Common Cause officials and at least one legal expert acknowledged the difficulty of getting the landmark case overturned in this way. But in a document to be submitted to the department Thursday, Common Cause President Bob Edgar cites appearances by Justice Clarence Thomas and Justice Antonin Scalia at retreats sponsored by Koch Industries, a corporation run by two major Republican donors who helped finance some of the new GOP groups founded after the ruling.
“It appears both justices have participated in political strategy sessions, perhaps while the case was pending, with corporate leaders whose political aims were advanced by the decision,” the Common Cause petition asserts.
In addition, Common Cause argues that Thomas should have recused himself because his wife was the founder of Liberty Central, a conservative group funded with a small group of anonymous donors who endorsed candidates in about a dozen 2010 races.

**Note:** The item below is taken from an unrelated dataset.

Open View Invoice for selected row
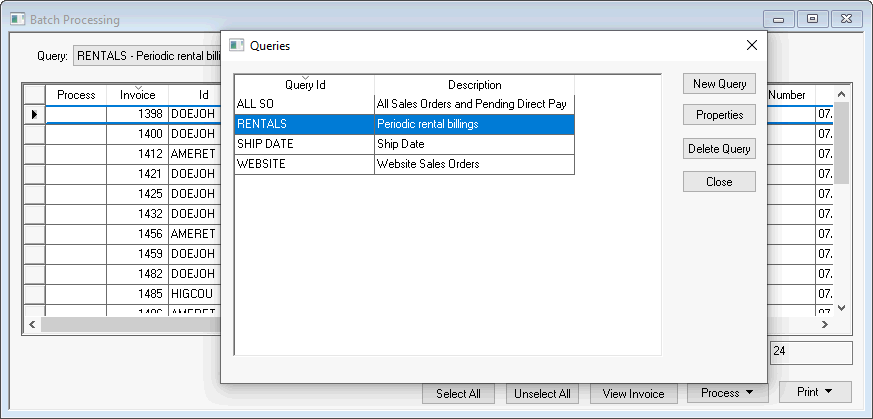The image size is (873, 419). click(634, 394)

It’s unknown whether those donors are corporations or individuals, but Virginia Thomas said publicly that she’d accept corporate money in light of the decision in Citizens United v. Federal Election Commission.

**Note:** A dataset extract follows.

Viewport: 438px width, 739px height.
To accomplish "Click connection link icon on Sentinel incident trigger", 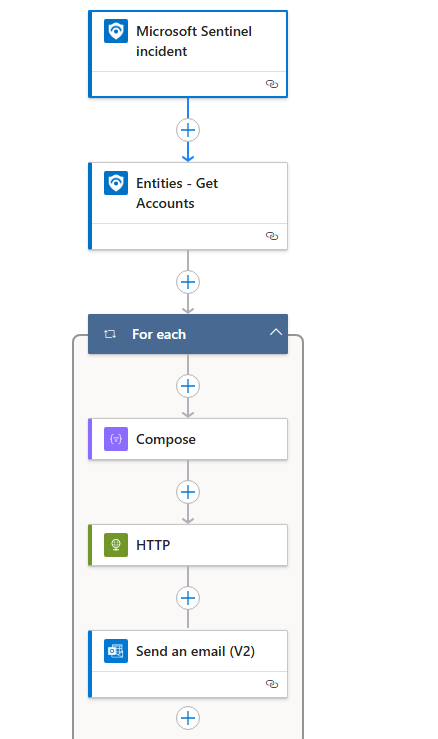I will coord(272,84).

Mary Boyle, Common Cause’s spokeswoman, called the strategy “a long shot” but said, “Just the mention of Scalia and Thomas in Koch Brothers materials raises questions about the impartiality of both justices.”
According to Boyle, “until these questions are resolved through a formal investigation, public debate over allegations of bias and conflicts of interest will serve to undermine the legitimacy of the Citizens United decision and erode public confidence in the integrity of our nation’s highest court.
Reformers also hope to stir debate about ruling next week by staging a counter-event and a rally outside a Palm Beach hotel where Charles Koch is hosting a semi-annual retreat that will focus on politics and policy.
In a September invitation to the event unearthed by Think Progress, a liberal activist group, Koch said: “We cannot rely on politicians to do so, so it is up to us to combat what is now the greatest assault on American freedom and prosperity in our lifetimes.”
He also boasted that at the summer 2010 meeting in Aspen, “our group heard plans to activate citizens against the threat of government over-spending and to change the balance of power in Congress this November. In response, participants committed to an unprecedented level of support.”
Among the groups lending a hand was American for Prosperity, a Koch-backed group, which spent more than a million dollars airing attack ads against Democrats in the midterms.
On a page summing up next week’s meeting, Koch notes that past retreats “have featured such notable leaders as Supreme Court Justices Antonin Scalia and Clarence Thomas” among other conservative talk show and political leaders.
“We believe it is inappropriate for a Supreme Court judge to be ‘featured’ at or attend closed-door strategy meetings with political donors, corporate CEOs, candidates and political officials, and thereby lend the prestige of their position to the political goals of that event,” Common Cause argues in its petition.
“A reasonable person would question the impartiality of Justices Thomas and Scalia in the Citizens United case based on their attendance at political strategy meetings sponsored by a corporation that raises and spends millions to defeat Democrats and elect Republicans,” it added.
Although Supreme Court justices are not bound by the same codes of conduct as federal judges, those rules were used as a model to provide guidance to the High Court.
Common Cause wants the justice department to investigate the connections between the justices and the Koch organizations to determine if conflicts – or the appearance of them – exist. If the department were to make such a finding, it could then ask the Supreme Court to vacate the ruling.
But Rick Hasen, a visiting election law expert at University of California Irvine law school, said the DOJ appeal isn’t likely to succeed.
“Justice Scalia has refused to recuse himself from cases involving a far closer relationship,” he said, adding that there is not evidence that the justices participated in strategy sessions about the case.
“I am a big critic of the Citizens United case. I would love to see it reversed,” said Hasen. “But this approach seems both unlikely to yield the desired result of seeing the case overturned and appears to be an unwarranted attack on the ethics of the Justices.”